Madelaine Pries | Staff Writer
Featured image: The beauty of feminism is that it gives women the freedom to express their autonomy. | Courtesy of Wikimedia Commons
In Canada, it is legal for women to walk around topless—that’s called feminism. Emma Watson appeared in Vanity Fair nearly topless—that’s called anti-feminist. Where do we draw the line?
Critics are labeling Watson, an outspoken feminist and the UN Women Goodwill Ambassador, a hypocrite for posing scantily clad for a Vanity Fair photoshoot.
Watson recently portrayed Belle in the new Beauty and the Beast film, the story of a girl forced into isolation until she falls in love with her captor. It’s still hard to deny the Stockholm syndrome being played off as romance in the Disney classic, but Watson says she makes Belle a feminist by giving her a career in the movie.
But does taking on these roles mean that Watson cannot be a feminist? Can actors be feminists while portraying roles that can be less than empowering?
Second-year theatre student Sydney Grieve recently performed in the women-centered production, The Vagina Monologues. The piece, put together by playwright and feminist activist Eve Ensler, is a creative re-imagining of a series of interviews with women. The interviews were about their experiences with, you guessed it, their vaginas.
“I think overall, as a play, the message is to express a woman’s worth,” says Grieve. “We’re more than sexual objects or a pretty face.”
She also says it shows that “[Women are] strong people and even stronger once united. It’s a play to unite women to fight back.”

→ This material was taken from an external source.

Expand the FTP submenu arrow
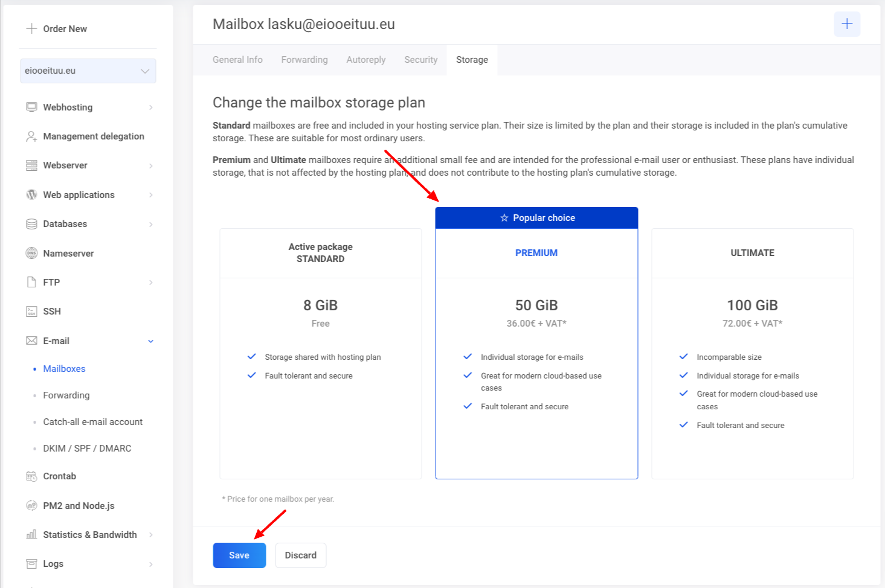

Although there are many people who agree with this interpretation, like the Watson controversies, there are people who still say it is not feminist. The all-women school Mount Holyoke College in Massachusetts deemed the play, which they used to put on annually, not feminist enough for their school.
They said the stories are only from women with vaginas, ignoring the experiences of people who don’t have vaginas but identify as women.
When asked about feminist plays or movies, Grieve says she wouldn’t necessarily call a play “feminist.”
“I see them more as empowering women and having a theme of girl power, which I love,” she says.
She applies this belief of women empowerment to the news flying around Watson.
“I think it’s a little over the top […] It’s her own body and if she’s confident enough in her own skin, the only feminist issue here is everyone shaming her for it,” says Grieve.
Watson seemed to carry the same tune when speaking out owusuagainst her critics. Like Grieve, she voiced how it is more anti-feminist to bash her over the choices she makes, because it’s all about the freedom to choose, from the roles she plays to the photos she takes.
“Feminism is about giving women choice. Feminism is not a stick with which to beat other women with. It’s about freedom, it’s about liberation, it’s about equality. I really don’t know what my tits have to do with it. It’s very confusing,” said Watson.